The protrusion pin operating unit 41 of the protrusion pin pushing device 31 is such that the distance from the support shaft 44 of the arm member 43 to the contact portion 43d with the protrusion pin 33 at the other end 43b is the same as the operation pin 32 at the one end 43a. Since the distance to the contact surface 43c is larger than the distance of movement of the operating pin 32, that is, the amount of movement of the protruding pin 33 due to the pressing of the arm member 43, the amount of movement of the operating pin 32 is larger. The pin 33 moves relative to the ejector plate 14 toward the fixed product surface 2a. Accordingly, the tip 32b of the operating pin 32 abuts against the abutting surface 43c of the one end 43a of the arm member 43 while the ejector plate 14 is projecting forward, and when the pressing starts, the projecting pin 33 fixes the inside of the outer sleeve pin 34. It moves to the side product surface 2a side and protrudes from the tip opening of the sleeve pin 34. As a result, the protruding pin 33 is initially moved at the same speed as the sleeve pin 34 and the other ejector pins 20, but is accelerated halfway and is ejected vigorously at a higher speed than the sleeve pin 34 and the ejector pins 20. At the same time, the amount of protrusion from the movable product surface 12a is also larger than the sleeve pin 34 and the other ejector pins 20, so that the molded product W is urged from the movable template 12 in a constant posture slightly inclined at a predetermined angle. It can be released and fall down to a certain place by drawing a predetermined trajectory. Here, since the protruding pins 33 are provided in a pair corresponding to the left and right two positions below the molded product W, the molded product W can be dropped in a fixed posture with balanced left and right. Therefore, in conjunction with the movement of the ejector plate 14, the molded product W can be always dropped in a fixed position in a fixed posture without being scattered around the periphery, so that the appearance surface can be prevented from being damaged by contact or the like. Since the appearance-oriented molded product W can be taken out by natural dropping, the molding cycle time is shortened compared to the case of a push-up by an unloader or an air cylinder.
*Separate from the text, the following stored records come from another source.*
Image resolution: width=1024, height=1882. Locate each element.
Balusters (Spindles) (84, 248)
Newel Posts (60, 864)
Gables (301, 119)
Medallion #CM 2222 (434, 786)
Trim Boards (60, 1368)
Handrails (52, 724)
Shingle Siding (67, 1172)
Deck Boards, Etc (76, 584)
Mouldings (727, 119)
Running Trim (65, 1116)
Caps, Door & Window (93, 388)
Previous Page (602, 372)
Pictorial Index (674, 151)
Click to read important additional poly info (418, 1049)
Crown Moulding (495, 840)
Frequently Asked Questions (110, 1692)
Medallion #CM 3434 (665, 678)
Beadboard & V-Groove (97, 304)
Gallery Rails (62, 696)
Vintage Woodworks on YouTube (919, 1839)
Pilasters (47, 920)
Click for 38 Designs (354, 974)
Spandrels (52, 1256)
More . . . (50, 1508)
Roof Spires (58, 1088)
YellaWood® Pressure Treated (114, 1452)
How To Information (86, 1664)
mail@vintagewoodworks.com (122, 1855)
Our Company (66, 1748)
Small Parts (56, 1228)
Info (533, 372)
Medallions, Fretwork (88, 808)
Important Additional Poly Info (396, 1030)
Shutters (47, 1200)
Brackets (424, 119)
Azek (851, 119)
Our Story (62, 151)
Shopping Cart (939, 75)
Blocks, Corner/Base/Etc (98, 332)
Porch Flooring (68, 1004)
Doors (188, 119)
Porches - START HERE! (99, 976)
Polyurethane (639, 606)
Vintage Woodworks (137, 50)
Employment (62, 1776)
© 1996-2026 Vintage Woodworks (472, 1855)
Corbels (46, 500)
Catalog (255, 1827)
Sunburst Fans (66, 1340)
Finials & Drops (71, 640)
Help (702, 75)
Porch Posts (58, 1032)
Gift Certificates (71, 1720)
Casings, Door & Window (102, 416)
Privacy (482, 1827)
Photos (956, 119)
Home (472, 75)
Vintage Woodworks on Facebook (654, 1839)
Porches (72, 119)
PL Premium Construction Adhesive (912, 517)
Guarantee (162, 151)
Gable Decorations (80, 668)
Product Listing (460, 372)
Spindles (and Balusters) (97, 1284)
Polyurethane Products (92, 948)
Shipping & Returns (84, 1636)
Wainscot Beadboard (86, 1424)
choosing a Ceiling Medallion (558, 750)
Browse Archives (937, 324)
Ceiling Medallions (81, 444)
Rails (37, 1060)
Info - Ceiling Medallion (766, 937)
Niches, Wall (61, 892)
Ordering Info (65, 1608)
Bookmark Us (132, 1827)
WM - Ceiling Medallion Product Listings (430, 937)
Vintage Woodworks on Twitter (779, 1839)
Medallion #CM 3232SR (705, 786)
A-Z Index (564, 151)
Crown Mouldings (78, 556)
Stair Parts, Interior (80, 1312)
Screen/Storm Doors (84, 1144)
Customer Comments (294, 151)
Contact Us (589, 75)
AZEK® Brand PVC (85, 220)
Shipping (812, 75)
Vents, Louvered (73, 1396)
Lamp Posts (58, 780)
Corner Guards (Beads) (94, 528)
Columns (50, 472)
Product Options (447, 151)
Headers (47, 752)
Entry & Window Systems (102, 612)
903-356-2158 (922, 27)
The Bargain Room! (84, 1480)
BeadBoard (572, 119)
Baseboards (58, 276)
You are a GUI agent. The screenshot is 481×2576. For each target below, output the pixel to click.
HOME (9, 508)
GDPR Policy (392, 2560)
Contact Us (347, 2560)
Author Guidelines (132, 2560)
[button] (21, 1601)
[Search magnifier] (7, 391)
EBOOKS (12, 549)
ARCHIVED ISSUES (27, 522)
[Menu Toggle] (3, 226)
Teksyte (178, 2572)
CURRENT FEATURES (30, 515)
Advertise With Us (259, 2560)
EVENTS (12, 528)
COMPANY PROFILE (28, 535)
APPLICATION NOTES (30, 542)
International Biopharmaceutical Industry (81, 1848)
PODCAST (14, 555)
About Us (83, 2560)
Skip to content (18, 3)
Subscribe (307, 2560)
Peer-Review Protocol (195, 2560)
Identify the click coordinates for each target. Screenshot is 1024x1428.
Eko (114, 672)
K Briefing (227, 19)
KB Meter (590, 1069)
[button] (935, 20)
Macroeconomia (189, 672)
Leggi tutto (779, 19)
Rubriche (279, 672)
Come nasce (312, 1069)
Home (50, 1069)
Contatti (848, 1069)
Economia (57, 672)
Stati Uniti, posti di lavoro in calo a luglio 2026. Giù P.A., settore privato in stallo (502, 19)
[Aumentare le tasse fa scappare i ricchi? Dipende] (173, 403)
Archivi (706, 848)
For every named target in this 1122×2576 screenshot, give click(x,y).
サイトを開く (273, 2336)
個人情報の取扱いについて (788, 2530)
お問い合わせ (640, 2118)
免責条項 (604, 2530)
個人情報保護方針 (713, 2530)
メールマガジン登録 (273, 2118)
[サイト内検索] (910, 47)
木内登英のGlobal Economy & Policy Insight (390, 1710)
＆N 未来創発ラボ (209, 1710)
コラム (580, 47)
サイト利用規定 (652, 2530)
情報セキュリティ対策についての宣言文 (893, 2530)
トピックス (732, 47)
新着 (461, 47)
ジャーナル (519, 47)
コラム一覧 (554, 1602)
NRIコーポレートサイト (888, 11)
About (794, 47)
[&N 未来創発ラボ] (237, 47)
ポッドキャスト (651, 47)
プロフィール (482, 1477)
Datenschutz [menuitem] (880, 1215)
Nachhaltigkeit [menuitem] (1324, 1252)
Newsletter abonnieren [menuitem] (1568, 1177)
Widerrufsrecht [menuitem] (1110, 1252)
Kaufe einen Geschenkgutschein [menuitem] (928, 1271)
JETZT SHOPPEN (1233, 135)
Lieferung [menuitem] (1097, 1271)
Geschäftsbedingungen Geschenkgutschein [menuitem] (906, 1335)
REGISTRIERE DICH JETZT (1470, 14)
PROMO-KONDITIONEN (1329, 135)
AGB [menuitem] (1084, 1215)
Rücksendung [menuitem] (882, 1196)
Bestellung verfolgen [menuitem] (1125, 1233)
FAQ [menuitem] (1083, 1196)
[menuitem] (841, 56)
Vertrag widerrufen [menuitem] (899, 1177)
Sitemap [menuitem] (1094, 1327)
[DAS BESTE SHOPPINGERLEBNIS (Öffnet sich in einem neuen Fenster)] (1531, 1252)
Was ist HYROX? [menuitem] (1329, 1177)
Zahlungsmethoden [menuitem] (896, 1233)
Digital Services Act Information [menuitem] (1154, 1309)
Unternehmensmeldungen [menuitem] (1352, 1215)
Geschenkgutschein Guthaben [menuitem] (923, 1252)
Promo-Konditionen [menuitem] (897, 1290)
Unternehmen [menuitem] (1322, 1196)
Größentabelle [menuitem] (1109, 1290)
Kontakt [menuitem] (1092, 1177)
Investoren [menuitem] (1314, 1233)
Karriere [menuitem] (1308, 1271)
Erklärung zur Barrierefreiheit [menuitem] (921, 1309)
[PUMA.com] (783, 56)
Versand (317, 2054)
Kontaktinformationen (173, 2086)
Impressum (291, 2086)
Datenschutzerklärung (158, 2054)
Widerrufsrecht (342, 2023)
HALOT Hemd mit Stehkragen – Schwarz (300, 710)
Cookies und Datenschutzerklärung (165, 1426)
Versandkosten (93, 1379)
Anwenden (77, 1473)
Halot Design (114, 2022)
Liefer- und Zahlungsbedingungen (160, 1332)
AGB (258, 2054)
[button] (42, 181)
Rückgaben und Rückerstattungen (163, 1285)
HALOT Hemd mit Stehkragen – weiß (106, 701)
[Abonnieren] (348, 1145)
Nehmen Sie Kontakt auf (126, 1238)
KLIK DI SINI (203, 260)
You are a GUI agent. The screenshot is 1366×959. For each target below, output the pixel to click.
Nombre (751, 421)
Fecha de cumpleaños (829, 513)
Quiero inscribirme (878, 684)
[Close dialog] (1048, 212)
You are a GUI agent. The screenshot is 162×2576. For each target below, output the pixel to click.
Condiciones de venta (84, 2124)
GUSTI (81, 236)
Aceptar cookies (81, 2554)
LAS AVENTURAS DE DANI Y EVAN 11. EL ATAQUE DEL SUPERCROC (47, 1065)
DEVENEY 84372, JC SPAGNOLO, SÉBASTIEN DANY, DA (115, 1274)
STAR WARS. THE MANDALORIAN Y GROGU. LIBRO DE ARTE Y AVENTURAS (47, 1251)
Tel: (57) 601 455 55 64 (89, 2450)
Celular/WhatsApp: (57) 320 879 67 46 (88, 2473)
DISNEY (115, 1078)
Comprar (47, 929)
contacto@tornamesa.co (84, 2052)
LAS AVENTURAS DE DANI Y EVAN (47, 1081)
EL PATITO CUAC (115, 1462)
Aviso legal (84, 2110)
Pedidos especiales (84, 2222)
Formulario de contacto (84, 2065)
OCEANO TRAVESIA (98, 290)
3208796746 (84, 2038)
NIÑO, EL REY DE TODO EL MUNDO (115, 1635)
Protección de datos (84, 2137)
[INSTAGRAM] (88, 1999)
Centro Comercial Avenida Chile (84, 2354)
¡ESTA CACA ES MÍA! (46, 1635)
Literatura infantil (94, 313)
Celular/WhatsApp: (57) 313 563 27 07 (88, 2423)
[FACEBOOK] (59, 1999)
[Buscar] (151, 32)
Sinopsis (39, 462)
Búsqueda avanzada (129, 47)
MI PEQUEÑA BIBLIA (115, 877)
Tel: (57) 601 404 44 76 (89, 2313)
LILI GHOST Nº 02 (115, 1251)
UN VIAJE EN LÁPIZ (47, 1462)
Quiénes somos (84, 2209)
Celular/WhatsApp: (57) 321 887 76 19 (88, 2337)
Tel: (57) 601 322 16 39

  In addition, in the protruding pin operating unit 41, the ejector plate 14 starts moving forward by changing the length of the operating pin 32 and adjusting the distance between the one end 43a of the arm member 43 and the tip 32b of the operating pin 32. It is possible to easily adjust and change the optimum time and timing until the protruding pin 33 starts to move relative to the ejector plate 14. Then, by changing the ratio of the distance from the support shaft 44 to the one end 43a of the arm member 43 and the distance from the support shaft 44 to the other end 43b, the projection pin 33 is moved relative to the movement amount of the operating pin 32, that is, the ejector plate 14. By changing the amplification factor of the movement amount, the acceleration and the protrusion amount of the protruding pin 33 can be made to be optimum values, and the molded product W can be dropped in an arbitrary posture and in an arbitrary locus.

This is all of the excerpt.